The object of the invention is to further simplify the design of a pump of this kind.
According to the invention the object is solved in that both the inlet valve and the outlet valve of the compression chamber are designed as integrally moulded lip seals that only allow the medium to pass in the direction of transport, where the medium is drawn into the compression chamber by the upward travel of the top part induced by spring force and forced out of the compression chamber when the top part is depressed, the lip seal that serves as the inlet valve is preferably located on the outer periphery of the tube sleeve with its sealing lip in contact with the inner surface of the chamber sleeve, and in that the lip seal that serves as the outlet valve of the compression chamber can be located on the inner periphery of the chamber sleeve provided on the top part with its sealing lip in contact with the outer surface of the tube sleeve.

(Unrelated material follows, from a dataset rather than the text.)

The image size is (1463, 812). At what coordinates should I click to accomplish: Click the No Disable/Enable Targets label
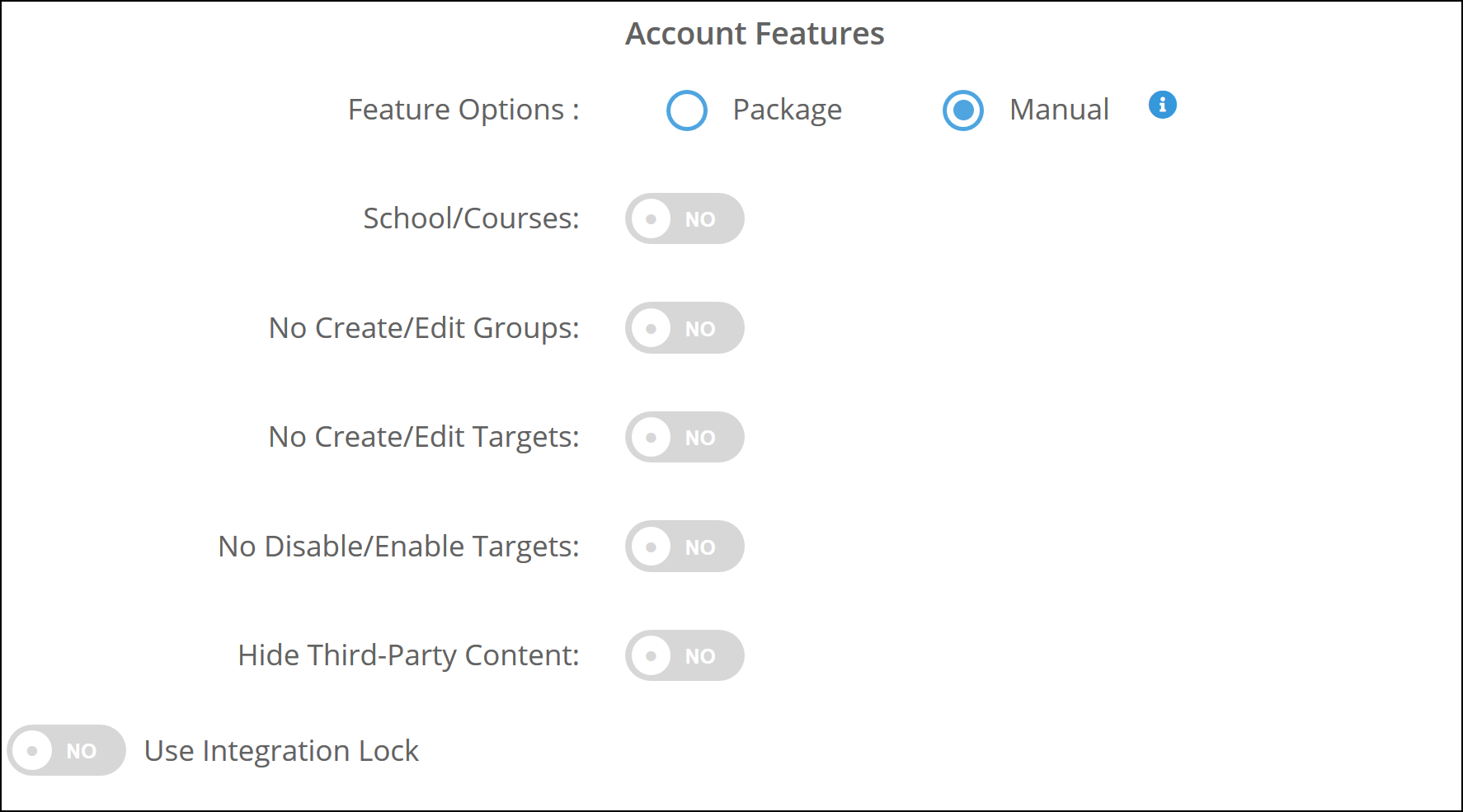pyautogui.click(x=398, y=547)
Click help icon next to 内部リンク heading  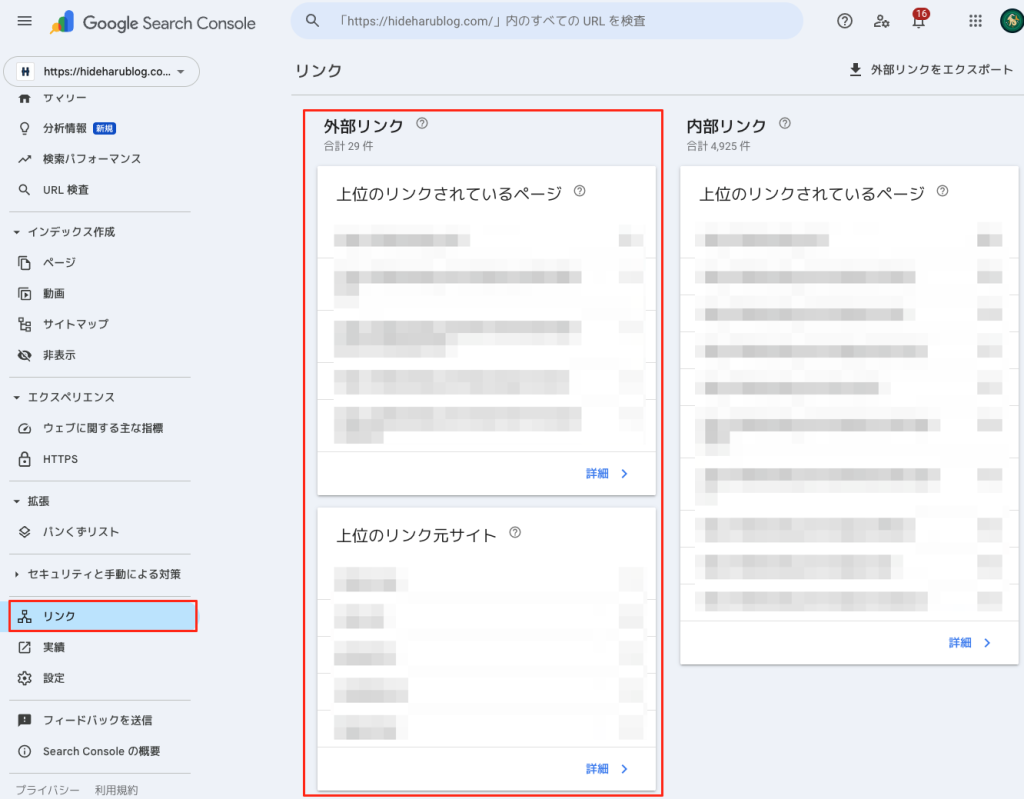pyautogui.click(x=785, y=125)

In this way, the compression chamber, which is enclosed by the two lip seals, is formed between the tube sleeve integrally moulded on the base and the chamber sleeve provided on the top part. As a result, no separate parts that can shift relative to one another are required to form the valve area, as is the case with the known pumps.
A pump of this kind consists of a maximum of three parts, namely the base, the depressible top part and a restoring spring.
If the restoring spring is integrally moulded on the top part, or possibly on the base, the pump according to the invention can be made of two parts, which need only be pressed together after being produced.
The tube sleeve of the base can be designed as an elongated cylinder that is closed at the top end.
In a design of this kind, the compression chamber is expediently located between the outer surface of the tube sleeve and the inner surface of a chamber sleeve located on the top part concentric to the tube sleeve.
The tube sleeve can expediently be provided below the lip seal with at least one aperture for the medium to be transported, which thus exits the tube sleeve below the lip seal.
A displacement chamber, into which the tube sleeve designed as a cylinder closed at the top projects, is expediently located above the outlet valve inside the chamber sleeve and/or the top part. Thus, when the top part is depressed, not only is the medium to be transported pumped through the outlet valve towards the outlet channel, but the displacement chamber also becomes successively smaller, thus intensifying the pump effect.
The downward movement of the top part can be limited by the top end of the tube sleeve hitting the top end of the displacement chamber, meaning that no additional stops need be integrally moulded.
Another circumferential sealing lip, which also contacts the inner surface of the chamber sleeve, can be provided below the aperture on the outer periphery of the tube sleeve, where the area between the two sealing lips provided on the tube sleeve forms an intermediate chamber. From this intermediate chamber, the medium to be transported can only be pumped towards the compression chamber, while the passage of the medium downwards into the other parts of the pump is prevented by the lower sealing lip.
Furthermore, the base can be provided with a sealing lip that contacts the outer periphery of the chamber sleeve, thus preventing air from entering the pump from the outside during the pumping cycle. In order to nonetheless ensure forced ventilation to the inside of the container after the pumping cycle, the outer periphery of the chamber sleeve can have at least one recess, which is in the region of the sealing lip when the top part is depressed and thus creates an air opening. At the same time, at least one air passage is expediently provided in the base between the tube sleeve and the sealing lip, through which the air can directly enter the container.
The top part is expediently provided with a corresponding guide sleeve that interacts with the guide sleeve of the base. The two guide sleeves not only serve as the outsides of the pump, but can also be provided with stops to limit the upward stroke of the top part.
The tube sleeve of the base and the chamber sleeve of the top part can be concentric relative to one another.